Uit de oude doos: mag een pandhouder bij een huurconstructie
verschuldigde huur verrekenen of niet?
Sinds 2013, toen artikel 22bis Invorderingswet werd ingevoerd, was het
toepassen van een bodemverhuurconstructie met als doel dat de pandhouder
daadwerkelijk zijn recht op verhaal op de verpande (inventaris)zaken kon
uitoefenen niet ongebruikelijk. Tegenwoordig wordt die constructie nauwelijks
meer in de praktijk toegepast, nu bovengenoemd wetsartikel met zich brengt,
kort gezegd, dat de pandhouder de Belastingdienst voorafgaande aan het
toepassen van een dergelijke constructie dient te informeren.

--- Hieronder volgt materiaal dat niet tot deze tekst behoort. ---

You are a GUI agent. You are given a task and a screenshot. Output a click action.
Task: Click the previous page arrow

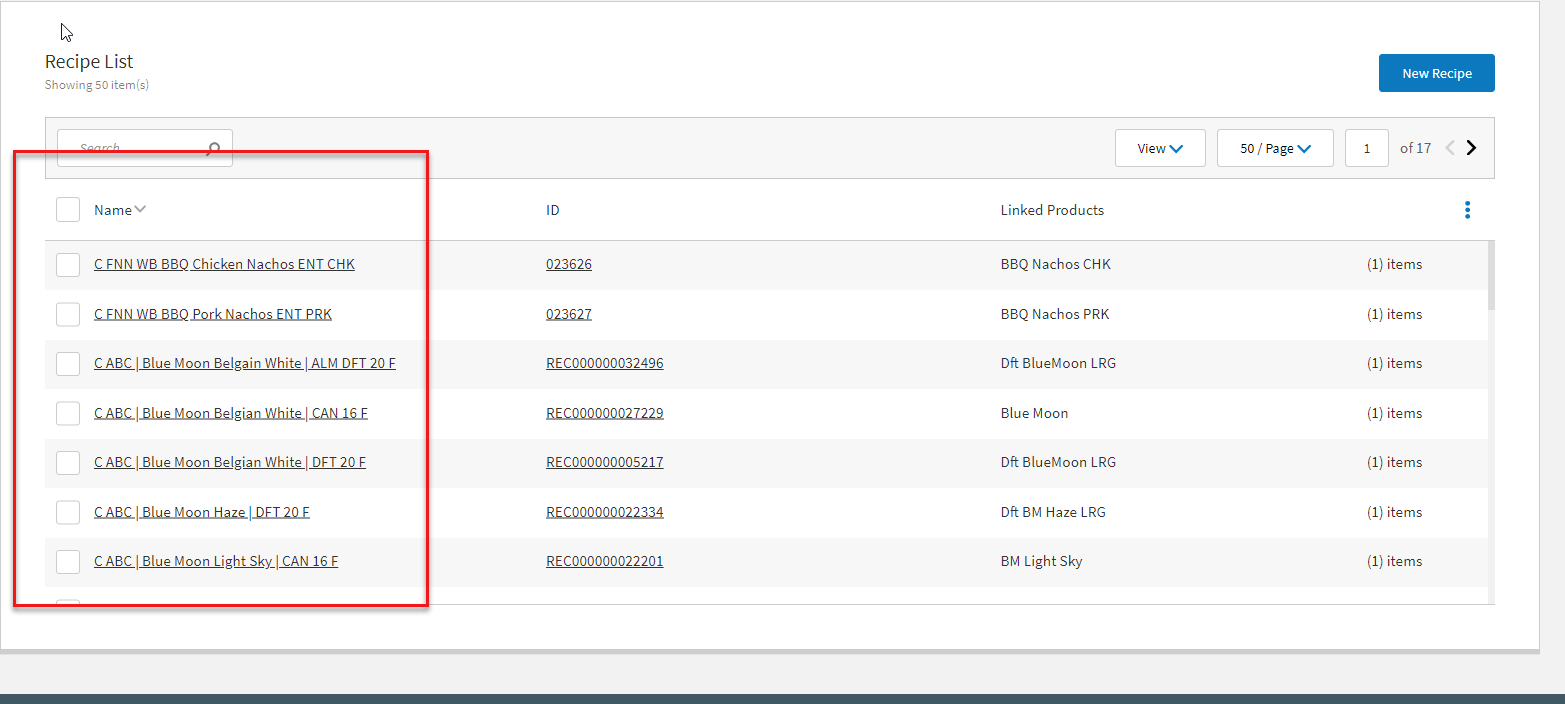[x=1450, y=148]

Doet de pandhouder
dat niet, dan kan de Belastingdienst aanspraak maken op de waarde van deze
goederen.
Bij een bodemverhuurconstructie huurt de pandhouder de bedrijfsruimte
vaak van zijn eigen schuldenaar, om zijn stil pandrecht op de roerende
inventariszaken van de schuldenaar in de bedrijfsruimte te kunnen omzetten naar
een vuistpand zonder dat het bodemrecht van de fiscus kan worden tegengeworpen.
Ondanks het feit dat dergelijke constructies (dus) weinig meer
voorkomen, heeft de Hoge Raad bij zijn arrest van 21 juni jl. geoordeeld dat
gelet op de karakteristieken van de bodemverhuurconstructie de pandhouder toch
de mogelijkheid heeft de uit de overeenkomst verschuldigde huur te verrekenen
met de openstaande vordering waarvoor het pandrecht door de pandhouder is
bedongen. Dit levert aldus de Hoge Raad geen onaanvaardbare doorbreking van de
gelijkheid van schuldeisers op zoals bijvoorbeeld in het arrest Tiethoff q.q. /
NMB. De verhuur is namelijk naar haar aard voor korte tijd, met slechts als
doel dat de pandhouder daadwerkelijk zijn recht op verhaal op de verpande zaken
kan uitoefenen, en is dan ook slechts bedoeld voor de periode die daarvoor
nodig is. Daarna kan de huur worden beëindigd.
Kortom: een curator ziet door dit arrest pogingen om via het incasseren
van huur boedelactief ‘te genereren’ teniet gaan.